■ Ejercicios propuestos ■
- 1) Indica cuánto tiempo hace que se creó el circo de Timoteo según la reseña.
- 2) Resume en pocas líneas el párrafo de la reseña que empieza con "El gran circo de Timoteo, es un circo chileno" y conserva sus datos principales.
- 3) Copia el fragmento de la reseña comprendido entre "El gran circo pobre" y "sus figuras centrales.", ambos incluidos, y sustituye "Lorena Giachino" por "la directora".

■ Texto para leer ■
—————
El gran circo pobre de Timoteo

Crítica de Victoria Leven - CineramaPlus+

El discurso documental es a mí parecer uno de los más plásticos a la hora de abordar temas diversos, con distintos recursos o más escasos o más generosos, siempre tiene una indiscutible chance de experimentar dentro del lenguaje, con una libertad que a veces la ficción pareciera tener más pruritos para tomarse. La elección narrativa de Lorena Giachino en este filme, no se luce justamente por la experimentación o la audacia, pero si decide con soltura y transparencia un camino de búsqueda prolijo y austero de operación observacional, sostenido por la mirada atenta, el registro cuidado, un modelo anti – intervencionista que con ojo costumbrista retrata a lo largo de todo el relato el micro mundo del circo y sus figuras centrales.

El gran circo de Timoteo, es un circo chileno absolutamente singular. No hay equilibristas, ni magos, ni payasos, ni hombre lanzallamas, solo hay una troupe ecléctica y bizarra de transformistas. Fue creado hace más de 40 años -si hacemos el cálculo nos daremos cuenta que pisaron en su origen las tierras Pinochetistas – lo que le da un germen histórico altamente transgresor.

Más se afirma en mí la idea cuando recuerdo que recién en el año 1978 se estrena la emblemática La jaula de las locas, de Édouard Molinaro, filme franco-italiano basado en una obra teatral del año 73, que centra su universo de personajes en los transformistas.
—————
■ Registros proporcionados ■
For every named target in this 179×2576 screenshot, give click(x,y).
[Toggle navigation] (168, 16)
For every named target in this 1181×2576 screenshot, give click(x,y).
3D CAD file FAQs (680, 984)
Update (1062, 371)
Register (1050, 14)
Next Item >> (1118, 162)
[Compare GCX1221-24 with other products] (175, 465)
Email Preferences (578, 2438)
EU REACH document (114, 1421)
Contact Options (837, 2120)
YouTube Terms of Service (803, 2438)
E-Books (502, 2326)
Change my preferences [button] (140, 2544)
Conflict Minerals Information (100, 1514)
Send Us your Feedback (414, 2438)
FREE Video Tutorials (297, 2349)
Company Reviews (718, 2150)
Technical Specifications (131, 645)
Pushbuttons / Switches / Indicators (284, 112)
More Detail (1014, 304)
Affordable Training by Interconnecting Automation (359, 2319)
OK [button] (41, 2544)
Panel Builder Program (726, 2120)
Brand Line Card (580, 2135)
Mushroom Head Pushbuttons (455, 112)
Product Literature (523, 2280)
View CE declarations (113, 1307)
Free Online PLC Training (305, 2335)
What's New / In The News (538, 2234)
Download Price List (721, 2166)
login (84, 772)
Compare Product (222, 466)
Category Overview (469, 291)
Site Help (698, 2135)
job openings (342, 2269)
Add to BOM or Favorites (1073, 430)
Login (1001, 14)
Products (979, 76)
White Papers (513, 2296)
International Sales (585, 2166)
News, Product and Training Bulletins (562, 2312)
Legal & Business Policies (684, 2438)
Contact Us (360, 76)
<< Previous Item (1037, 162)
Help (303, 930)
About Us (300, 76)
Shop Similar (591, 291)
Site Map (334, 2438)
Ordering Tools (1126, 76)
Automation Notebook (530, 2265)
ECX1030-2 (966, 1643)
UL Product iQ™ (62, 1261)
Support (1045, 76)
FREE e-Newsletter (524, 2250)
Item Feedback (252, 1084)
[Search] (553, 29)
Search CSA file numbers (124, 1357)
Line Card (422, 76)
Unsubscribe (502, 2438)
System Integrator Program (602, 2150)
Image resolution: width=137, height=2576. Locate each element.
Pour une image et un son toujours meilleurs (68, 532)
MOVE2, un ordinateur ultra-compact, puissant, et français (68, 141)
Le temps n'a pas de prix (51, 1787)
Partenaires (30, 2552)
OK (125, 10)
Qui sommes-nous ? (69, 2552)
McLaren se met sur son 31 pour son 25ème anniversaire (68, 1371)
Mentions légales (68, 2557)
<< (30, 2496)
—————
■ Ejercicios resueltos ■
- 1) Hace más de 40 años.

- 2) El gran circo de Timoteo es un circo chileno singular: no tiene equilibristas, magos, payasos ni hombre lanzallamas, sino una troupe ecléctica y bizarra de transformistas. Se creó hace más de 40 años, en tiempos pinochetistas, lo que le da un origen histórico muy transgresor.

- 3)
El gran circo pobre de Timoteo

Crítica de Victoria Leven - CineramaPlus+

El discurso documental es a mí parecer uno de los más plásticos a la hora de abordar temas diversos, con distintos recursos o más escasos o más generosos, siempre tiene una indiscutible chance de experimentar dentro del lenguaje, con una libertad que a veces la ficción pareciera tener más pruritos para tomarse. La elección narrativa de la directora en este filme, no se luce justamente por la experimentación o la audacia, pero si decide con soltura y transparencia un camino de búsqueda prolijo y austero de operación observacional, sostenido por la mirada atenta, el registro cuidado, un modelo anti – intervencionista que con ojo costumbrista retrata a lo largo de todo el relato el micro mundo del circo y sus figuras centrales.